Safe, solid - exciting?
By Tim Anderson in Los Angeles • Get more from this author
Posted in Operating Systems, 28th October 2008 16:00 GMT
PDC Windows Vista is better than its reputation, but its reputation is pretty bad. During the press briefing for Windows 7 at Microsoft's Professional Developers Conference (PDC), corporate vice president for Windows product management Mike Nash insisted Microsoft had learned from the Vista experience.
Judging by early Windows 7 code released at PDC, the signs are that it really has.
Microsoft is making all the right noises: everything that works on Vista will also work on Windows 7, it will be faster on the same hardware, it will run longer on the same batteries, it will be more reliable.
In other words, whereas Vista was two steps forward and one step back from Windows XP, there should be no downside to Windows 7 over Windows Vista.
A day spent with a Windows 7 preview build - Milestone 3, running on a laptop loaned for the purpose (Dell XPS M1339, core duo 4.6GHz, with 3GB RAM) tends to confirm that view. Windows 7 feels more polished than Vista, even in the preview, and performance is good.

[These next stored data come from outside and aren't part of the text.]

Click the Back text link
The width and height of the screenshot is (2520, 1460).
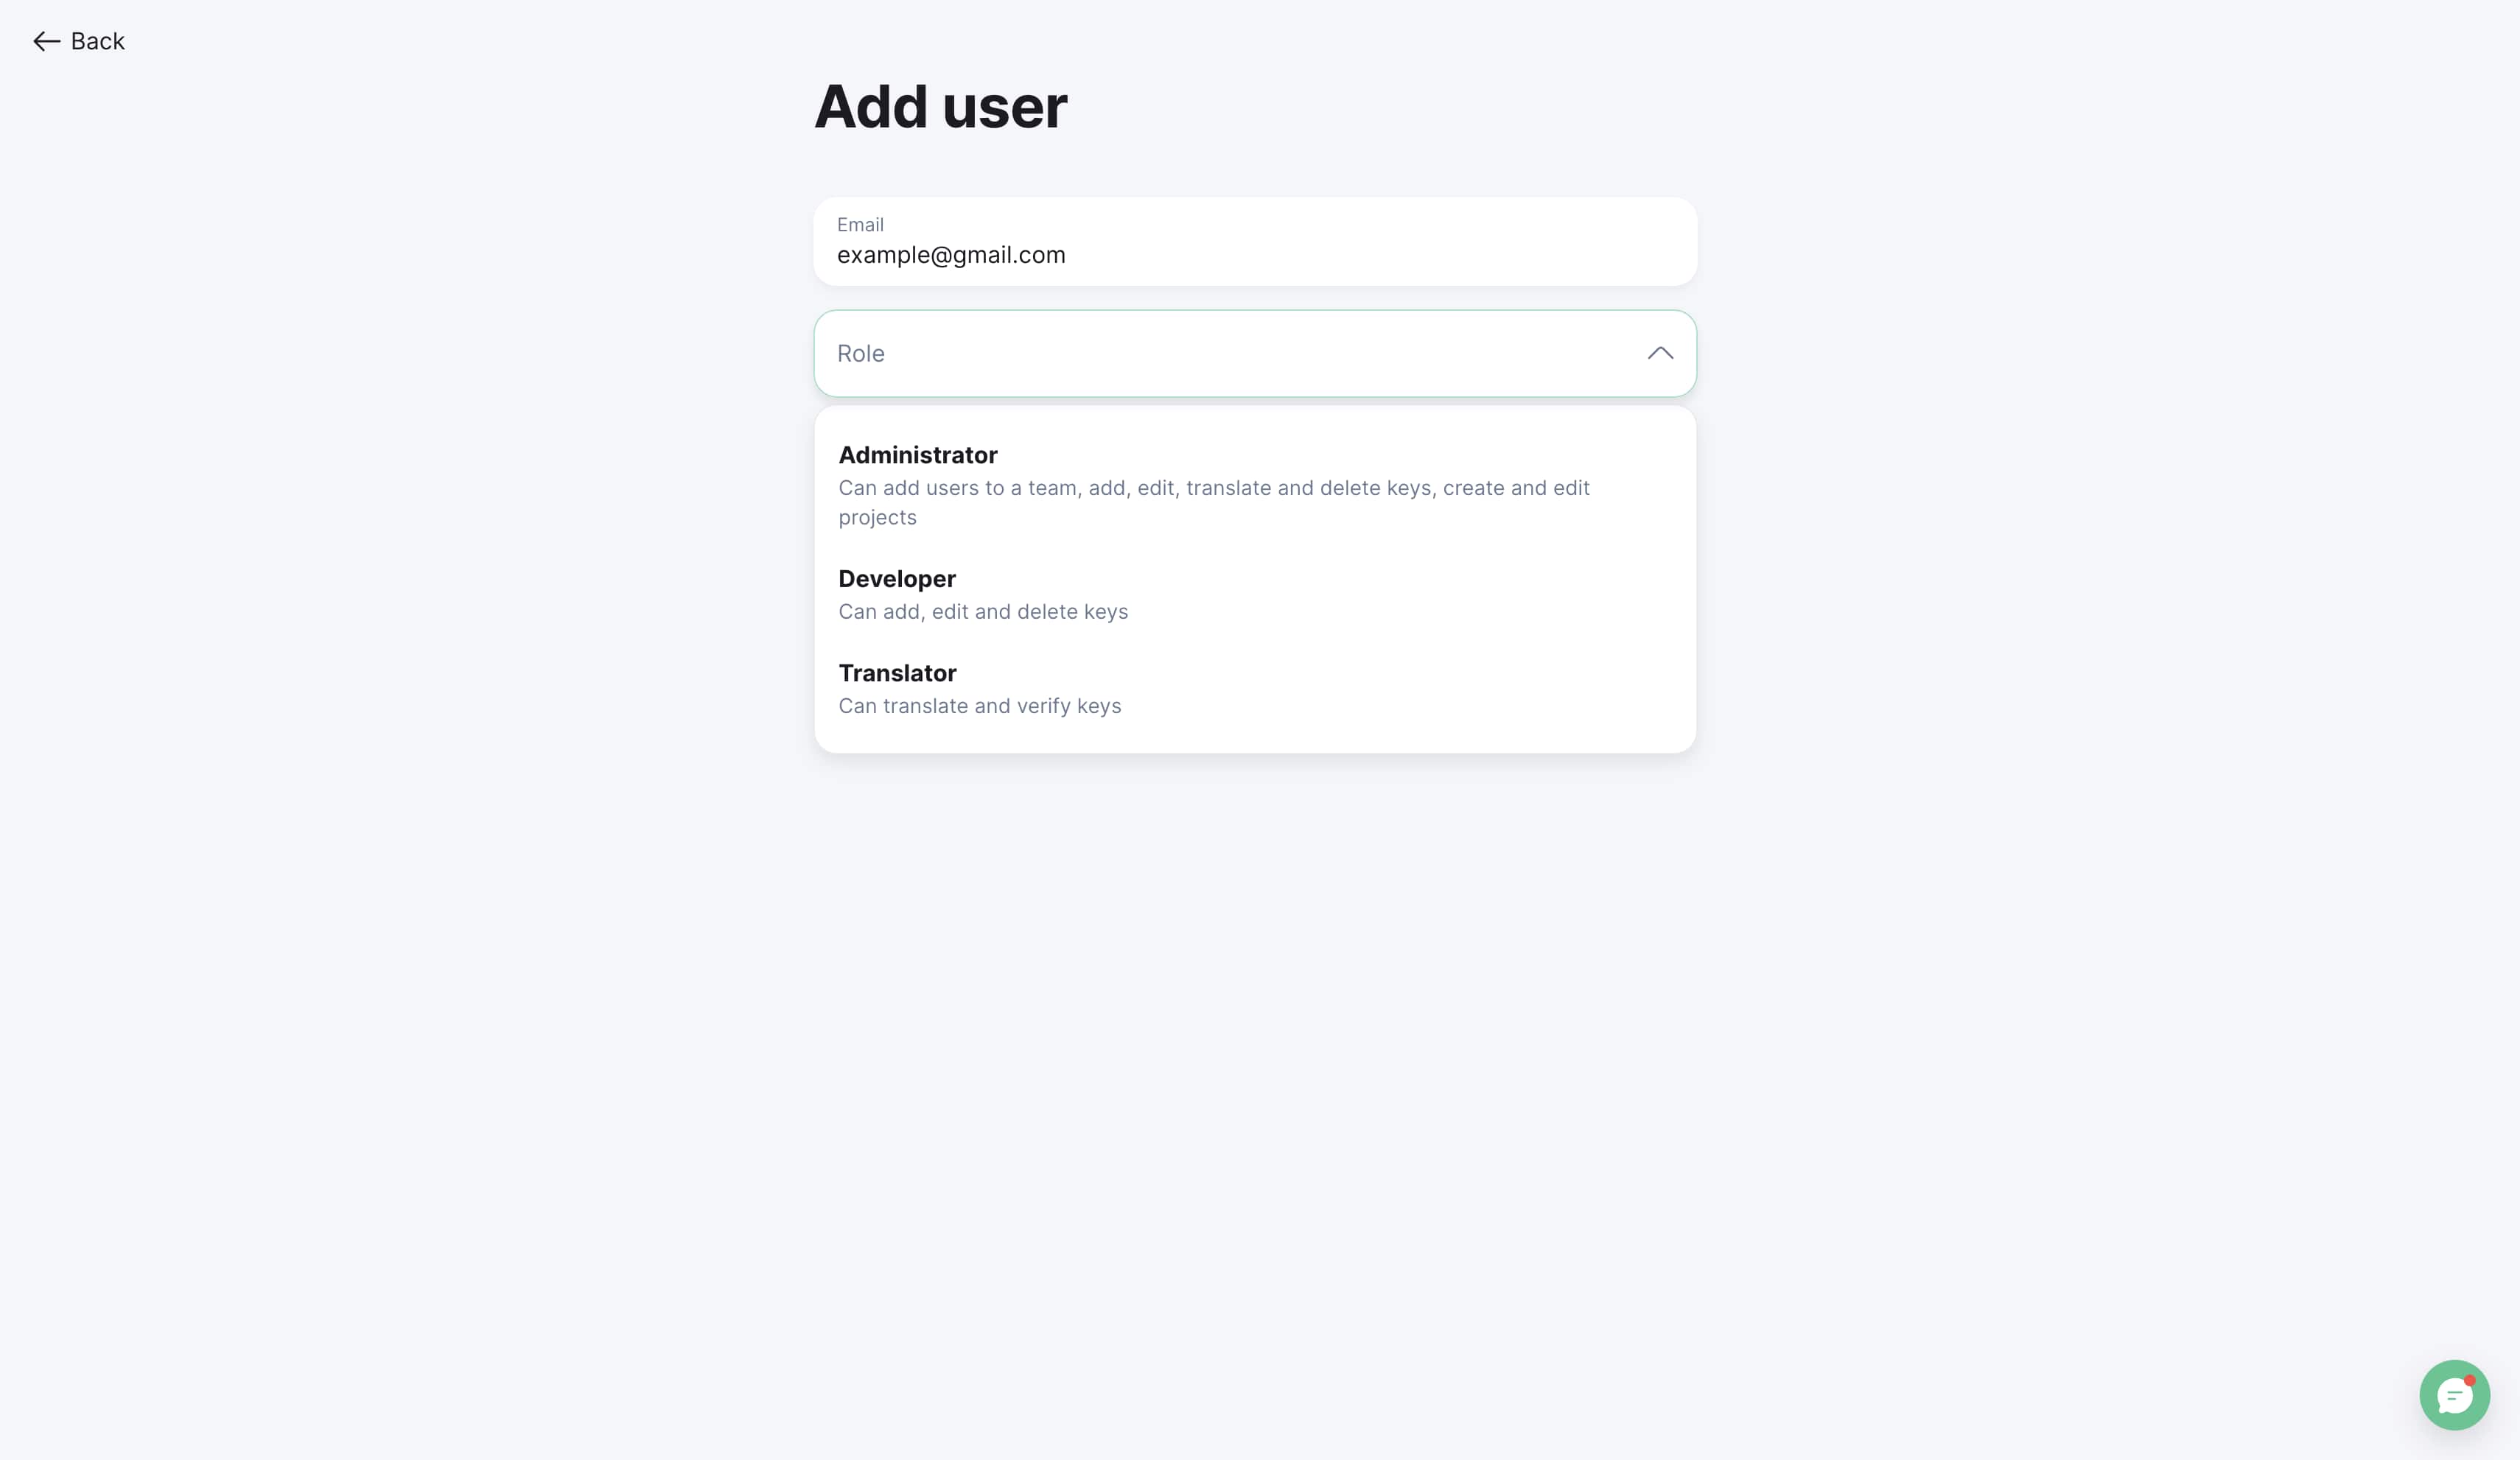click(x=97, y=41)
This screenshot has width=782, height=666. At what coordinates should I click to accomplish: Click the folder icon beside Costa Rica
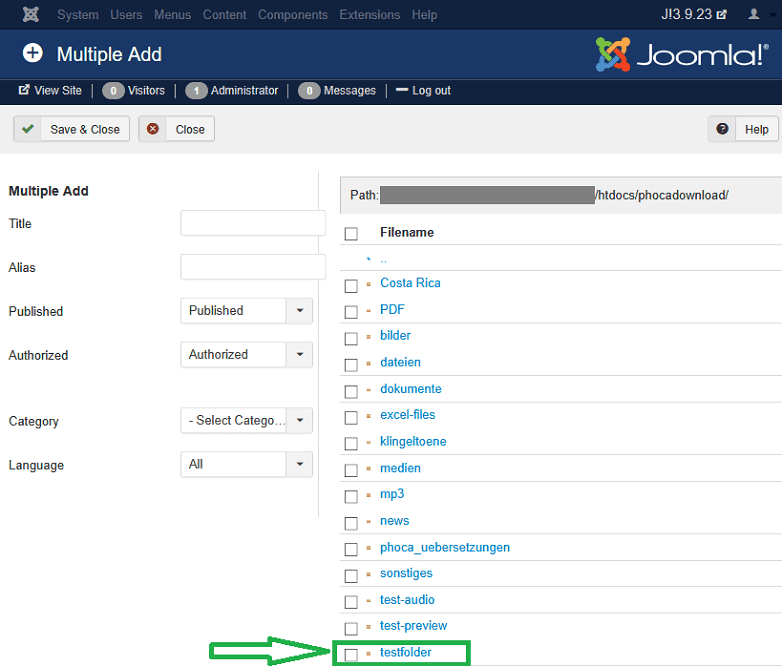369,284
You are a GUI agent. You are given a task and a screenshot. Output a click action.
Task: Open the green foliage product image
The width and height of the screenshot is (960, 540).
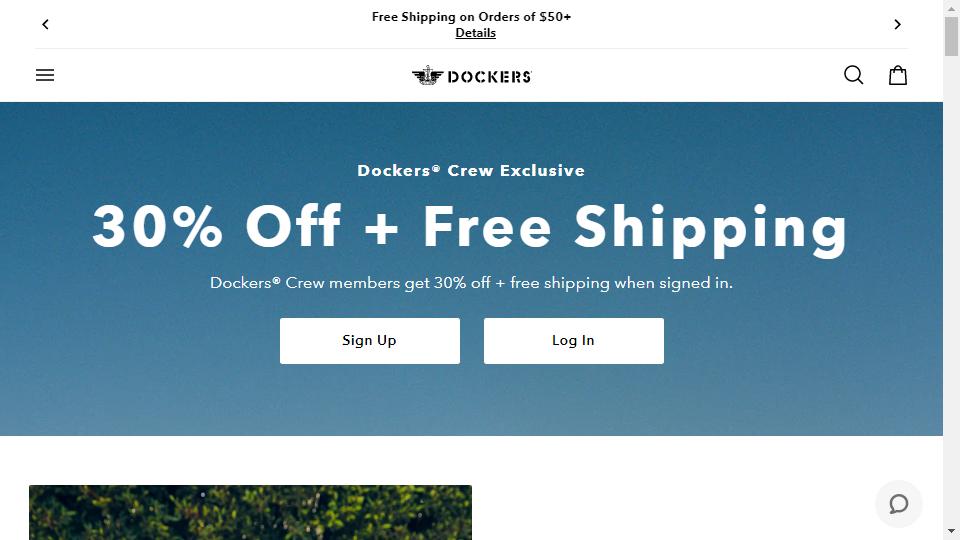[250, 512]
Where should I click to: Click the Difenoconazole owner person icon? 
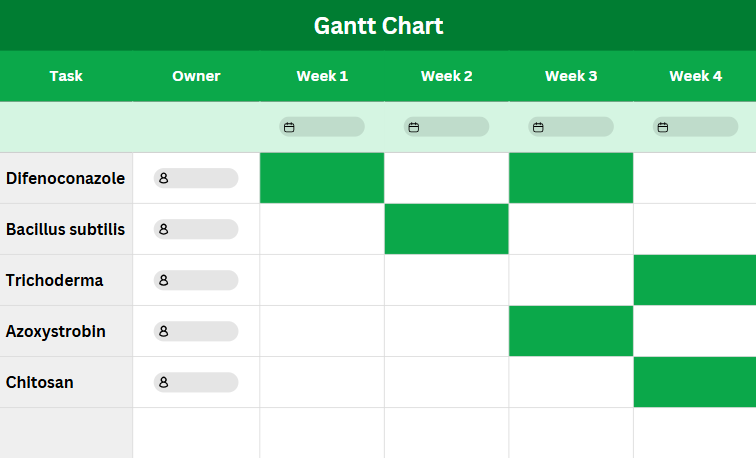point(163,178)
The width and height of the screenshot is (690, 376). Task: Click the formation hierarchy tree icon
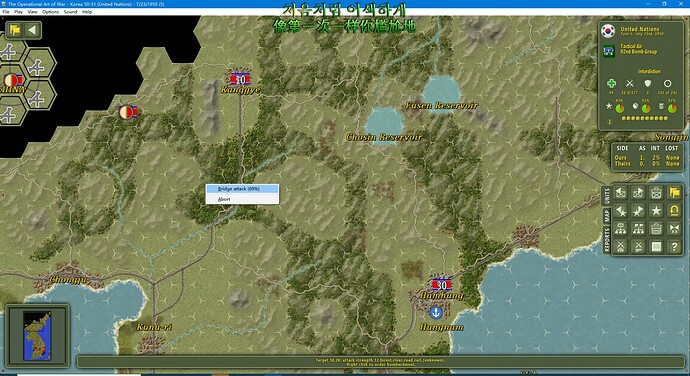pyautogui.click(x=620, y=229)
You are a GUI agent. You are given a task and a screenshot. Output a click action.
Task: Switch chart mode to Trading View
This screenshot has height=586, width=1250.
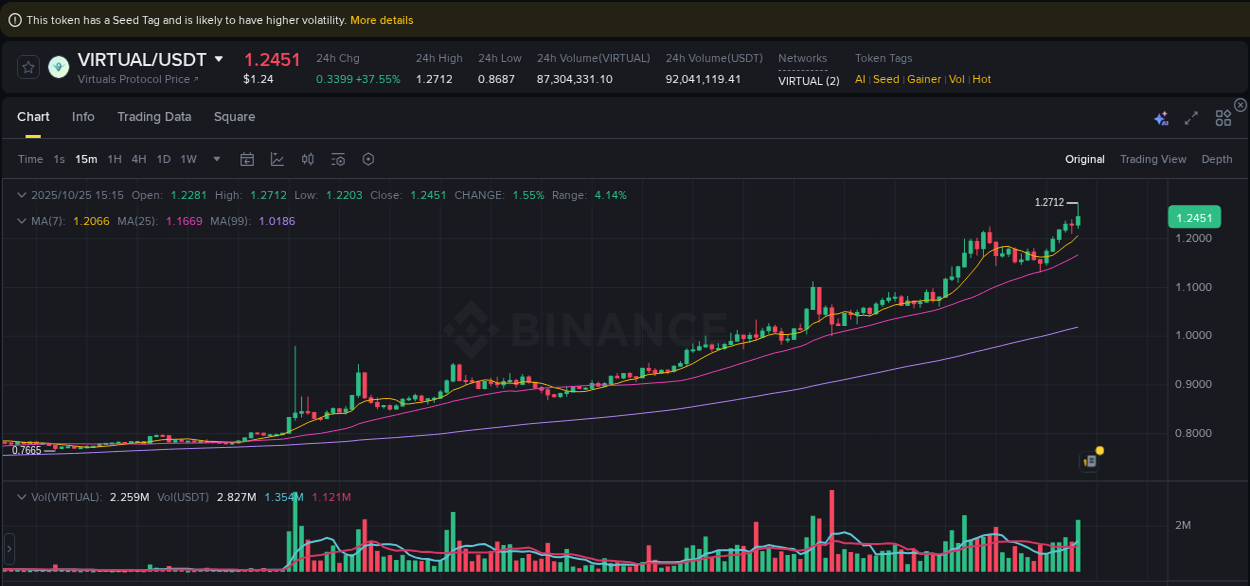1153,159
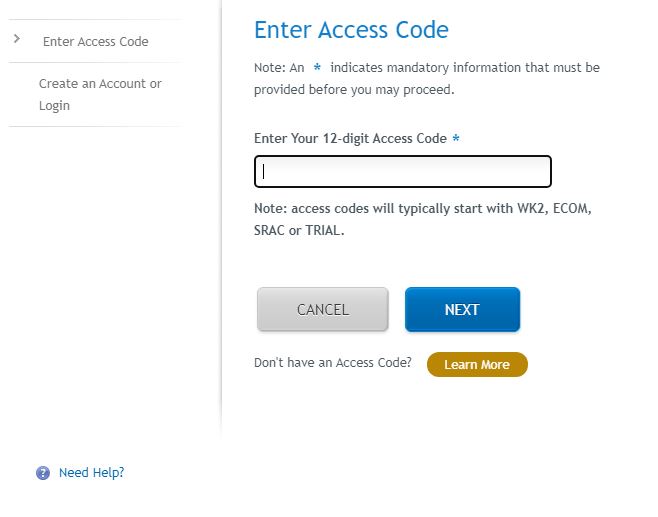Click the blue NEXT button
Viewport: 658px width, 517px height.
462,309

Unfortunately many of the new features in Windows 7 are absent from the build given to the press, presumably because they are not yet stable, so the following quick tour is partly based on first-hand experience, and partly on Microsoft's demos.
The first thing you notice is the revamped taskbar, with chunky thumbnail icons, full-screen application preview on mouse hover, and "jump lists" - pop-up menus that expose key features directly from the taskbar, provided that the application was coded to support them, and recently opened documents for any application.
Windows 7 Taskbar
First impressions: the revamped Windows 7 taskbar
The system tray area now has a customize option that allows the user to suppress notifications, annoying for developers but empowering for users. It is all about making Windows quieter and less annoying. The same principle is at play in the revised User Account Control (UAC), which offers a simple slider bar that lets the user decide the level of prompting it enforces.
Microsoft has also tried to improve the experience of managing open windows. You can make windows temporarily transparent, in order to see files on the desktop, and when you drag them to a screen border, they snap into place. Vista's sidebar has been scrapped, and gadgets now appear on the desktop itself. Windows Explorer has a new feature called Libraries, where a library is a group of folders which you can search as if it were one location.
Set prompts using UAC's slider
Those few who have a multi-touch display can control Windows 7 with their fingers. Gestures like flicks and pinches perform actions like scrolling and zoom. Although this looked good in the demos, it was also apparent that many icons are too small to work well with finger control, including the close and maximize gadgets on every window.